ИСХОДНЫЙ ТЕКСТ:
------------------------------
Вот частичный перечень слов, которые в этом отрывке потеряли свой смысл: «ответственность», цифры «59» и «79», «смерть», «люди», «риск», «город», «гражданский», «деревушка», «решение», «трудно», «обычно», «жизнь», «Соединенные Штаты». Даже слово «неразборчиво», которое вставили журналисты, здесь ничего не значит, ибо разве может быть что-то «неразборчивым» во время интервью лицом к лицу? Роль журналиста тоже потеряла свой основополагающий смысл: интервьюер вынужден участвовать, прерывать невразумительный монолог дополнительными вопросами или словами типа «верно», но это создает ложное впечатление, что что-то в словах Трампа на самом деле «верно» или может быть правильным, хотя на самом деле он одновременно говорит все и не говорит ничего. А это не может быть верно.

Словесные нагромождения Трампа наполняют статикой общественное пространство. Это как если бы вместо воздуха мы начали дышать угарным газом. Это смертельно. Он отравляет пространство нашей коллективной действительности. Ведь зачем нужен язык: чтобы вы могли сказать «секатор», купить его и пользоваться им. Чтобы хирург мог сказать слово «скальпель» в уверенности, что операционная сестра вложит инструмент ему в руку. Чтобы мать могла понять рассказ своего вернувшегося из школы ребенка, чтобы судья мог оценить доводы защиты и обвинения. Но все это невозможно, когда слова ничего не значат.
------------------------------
Строки о том, где находятся цели:
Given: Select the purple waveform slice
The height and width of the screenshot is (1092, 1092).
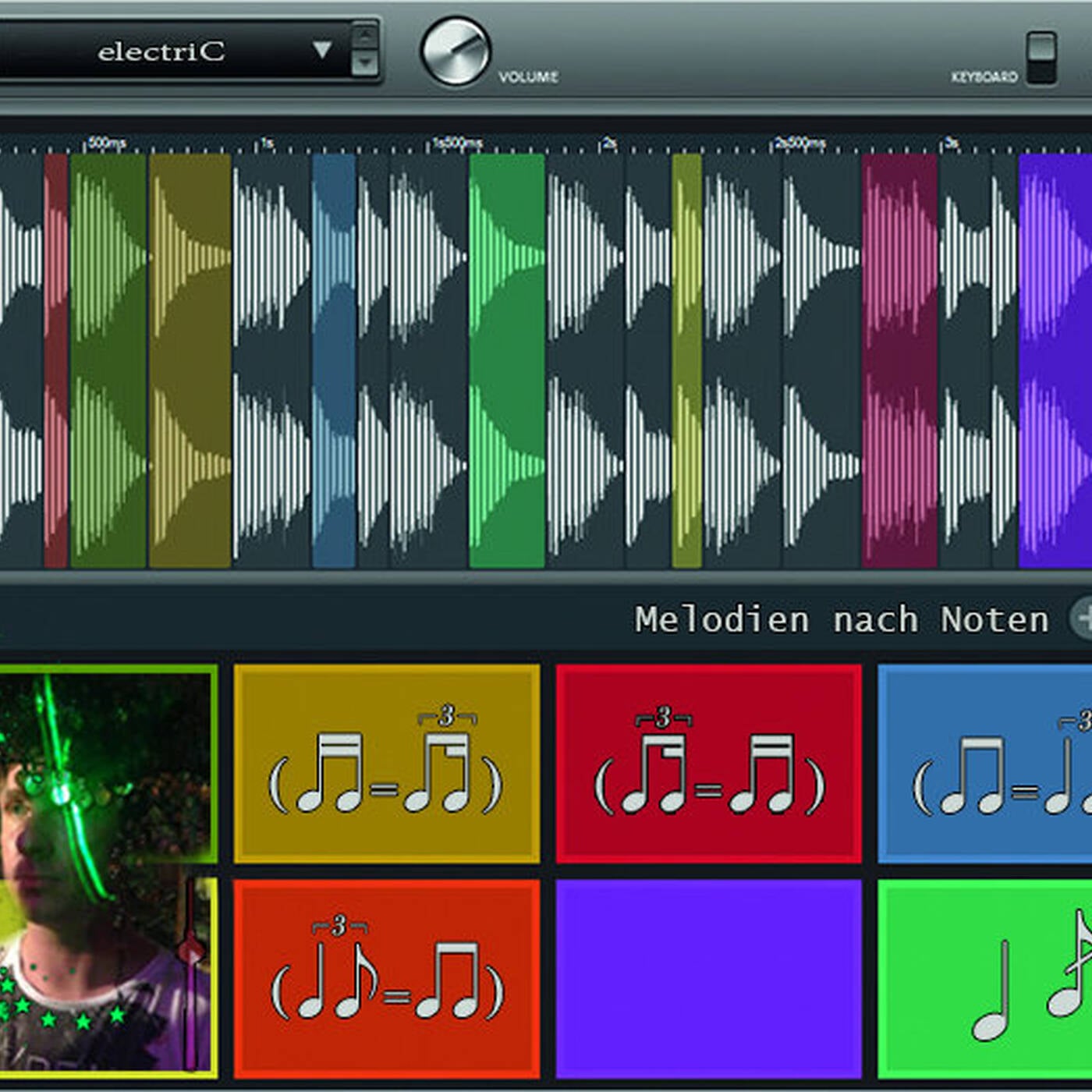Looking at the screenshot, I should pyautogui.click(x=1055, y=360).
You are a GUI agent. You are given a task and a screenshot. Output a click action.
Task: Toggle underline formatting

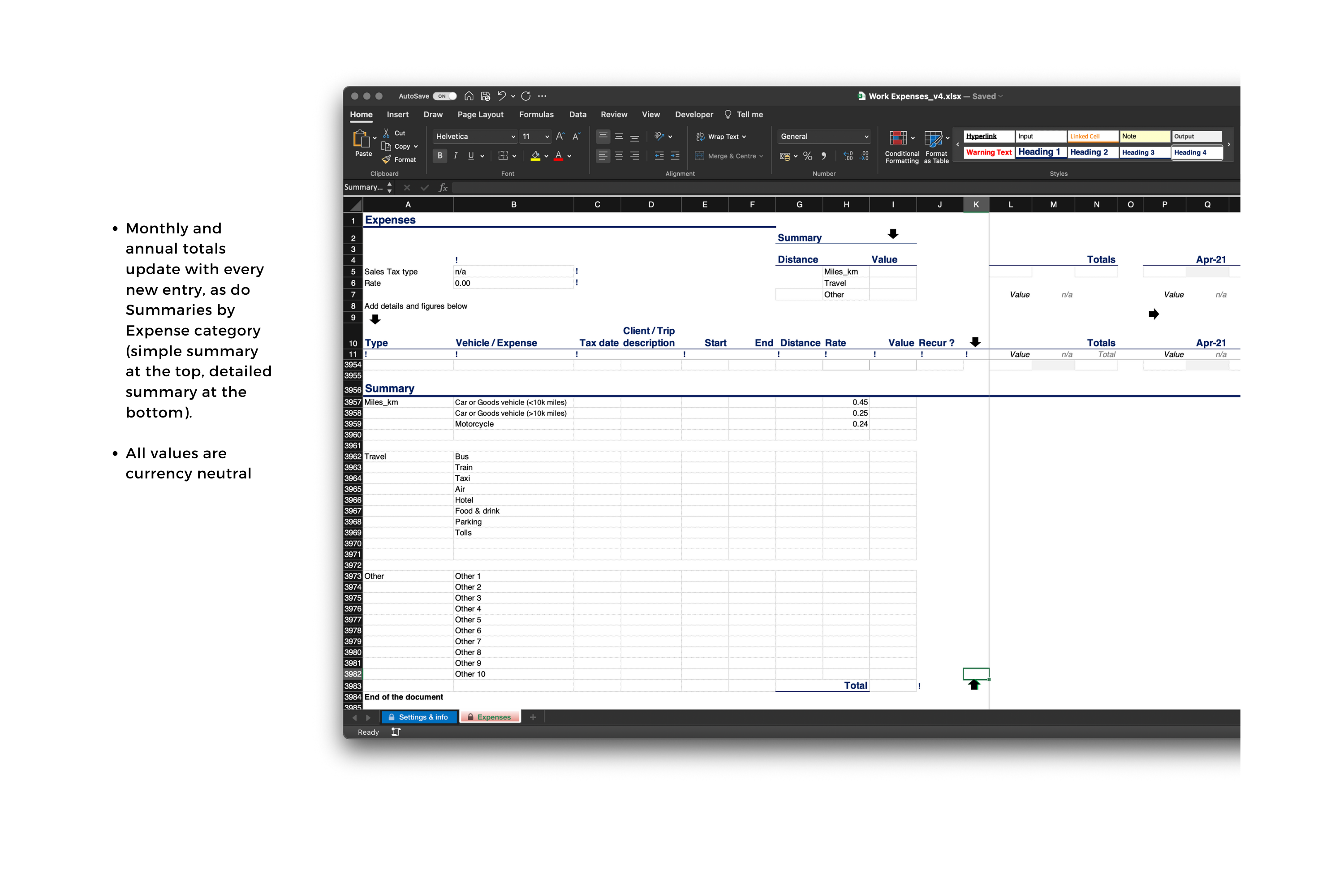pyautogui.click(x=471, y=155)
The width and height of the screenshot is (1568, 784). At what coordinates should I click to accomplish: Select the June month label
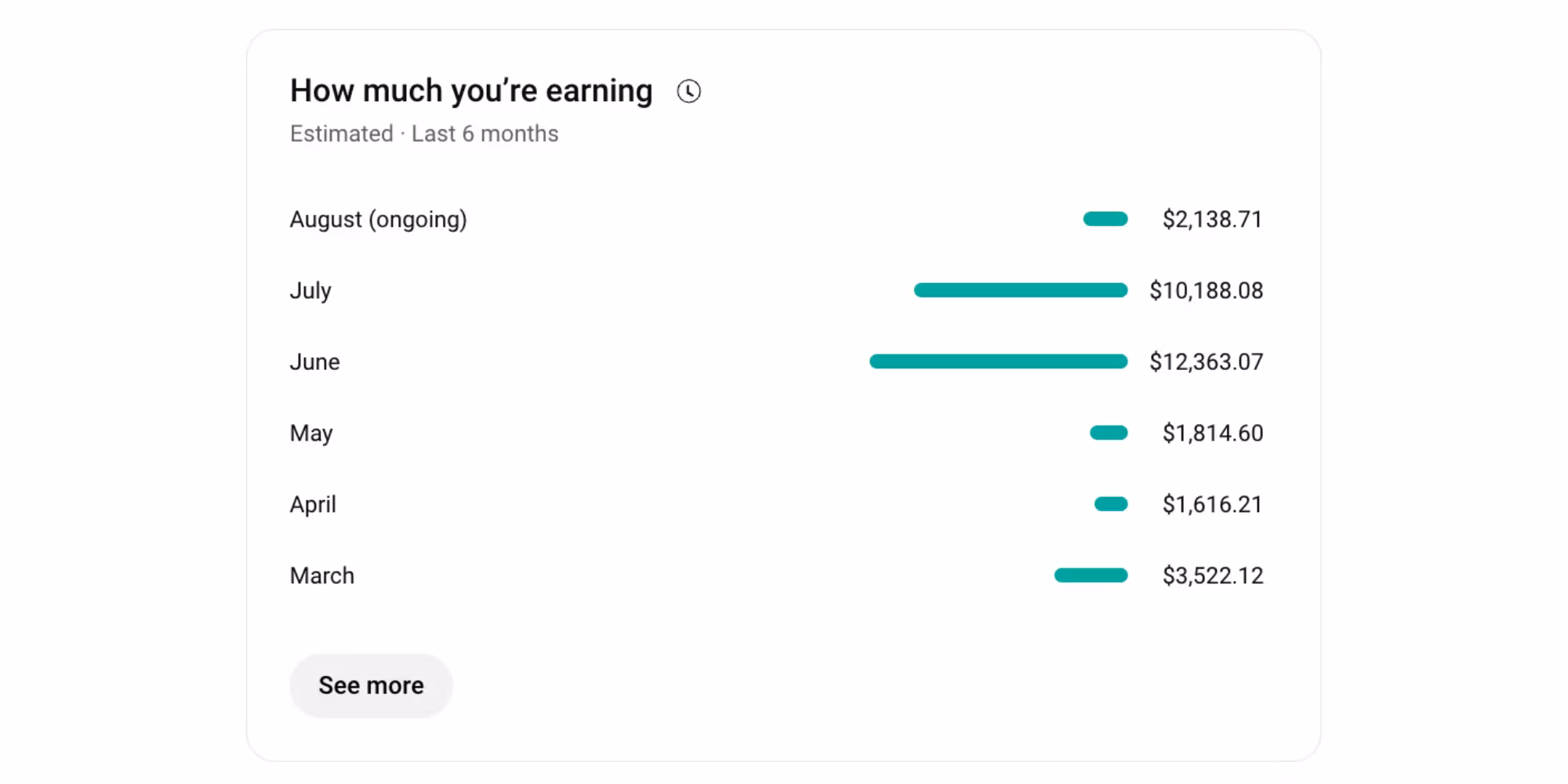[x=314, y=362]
------------------------------
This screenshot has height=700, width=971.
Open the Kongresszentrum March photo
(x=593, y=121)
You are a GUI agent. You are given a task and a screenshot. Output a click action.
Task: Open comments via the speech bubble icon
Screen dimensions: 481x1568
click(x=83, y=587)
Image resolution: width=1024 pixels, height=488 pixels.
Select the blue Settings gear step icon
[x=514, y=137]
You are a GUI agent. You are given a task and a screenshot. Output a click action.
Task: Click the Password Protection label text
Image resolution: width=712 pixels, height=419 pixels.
------------------------------
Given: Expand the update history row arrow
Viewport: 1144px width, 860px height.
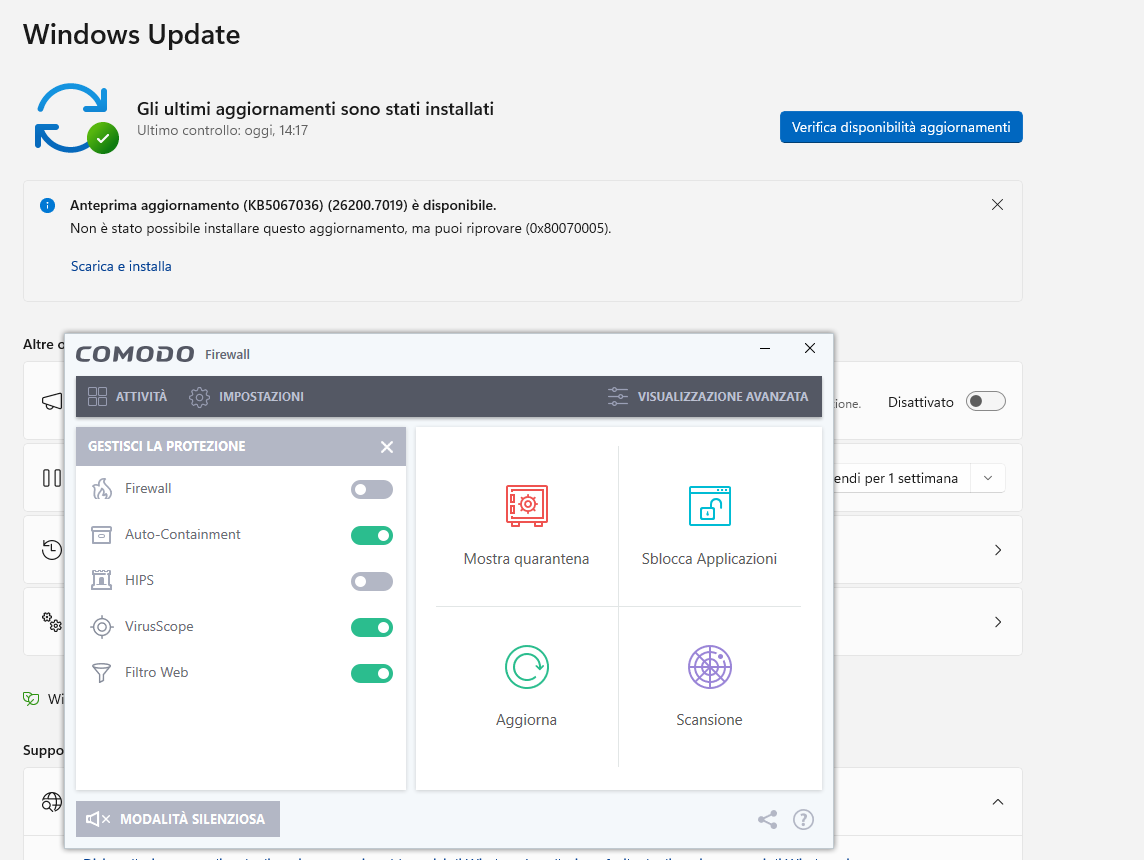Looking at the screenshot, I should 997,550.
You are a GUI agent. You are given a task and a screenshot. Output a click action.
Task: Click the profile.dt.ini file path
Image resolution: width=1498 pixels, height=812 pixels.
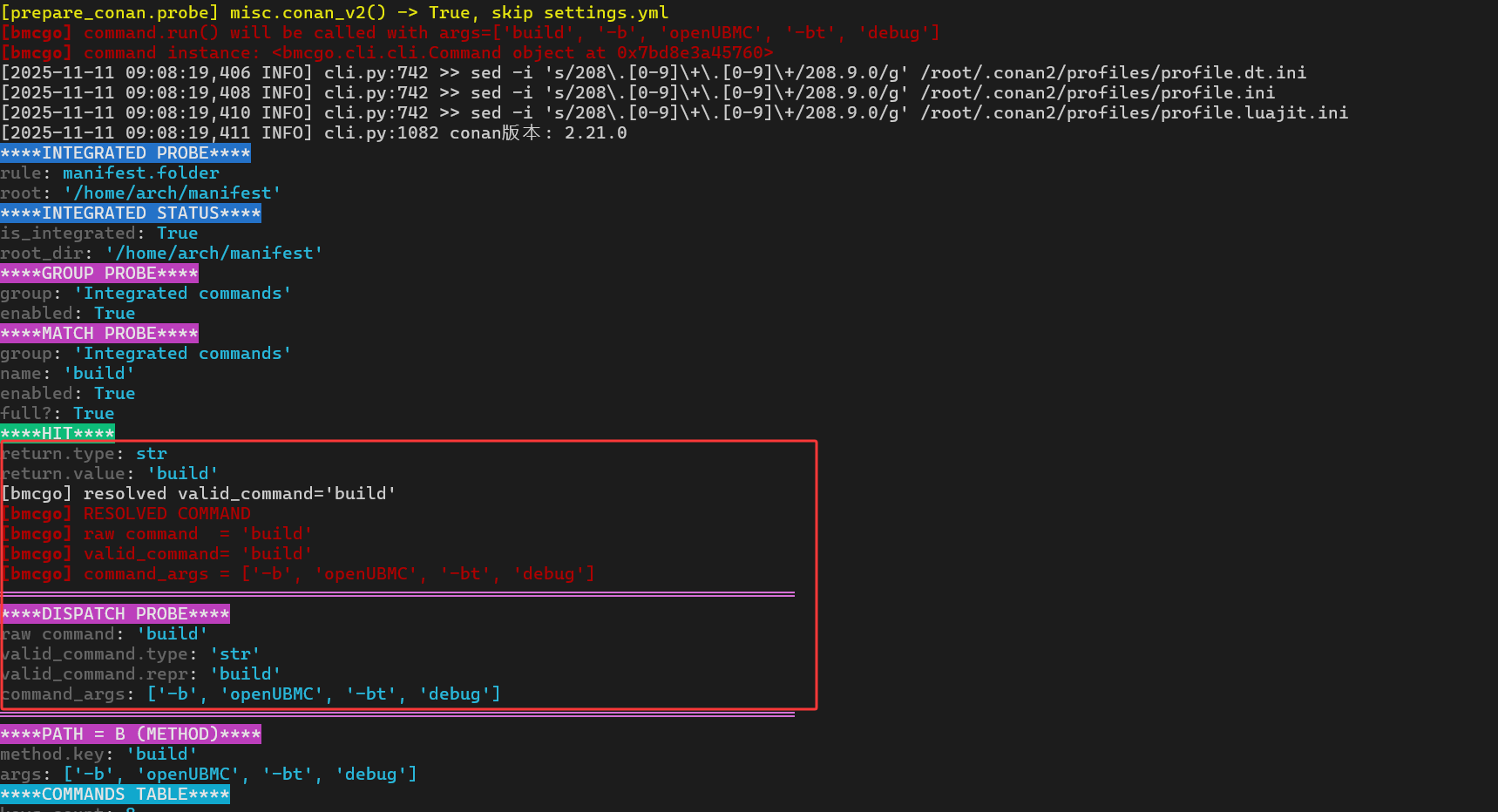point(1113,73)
------------------------------
ПИСЬМЕННОЕ ЗАДАНИЕ:
Повторите слово в слово отрывок из текста о речи Трампа, начиная со слов «Словесные нагромождения Трампа» и заканчивая словами «слова ничего не значат.». Пользуйтесь только текстом.

ОТВЕТ НИЖЕ:
Словесные нагромождения Трампа наполняют статикой общественное пространство. Это как если бы вместо воздуха мы начали дышать угарным газом. Это смертельно. Он отравляет пространство нашей коллективной действительности. Ведь зачем нужен язык: чтобы вы могли сказать «секатор», купить его и пользоваться им. Чтобы хирург мог сказать слово «скальпель» в уверенности, что операционная сестра вложит инструмент ему в руку. Чтобы мать могла понять рассказ своего вернувшегося из школы ребенка, чтобы судья мог оценить доводы защиты и обвинения. Но все это невозможно, когда слова ничего не значат.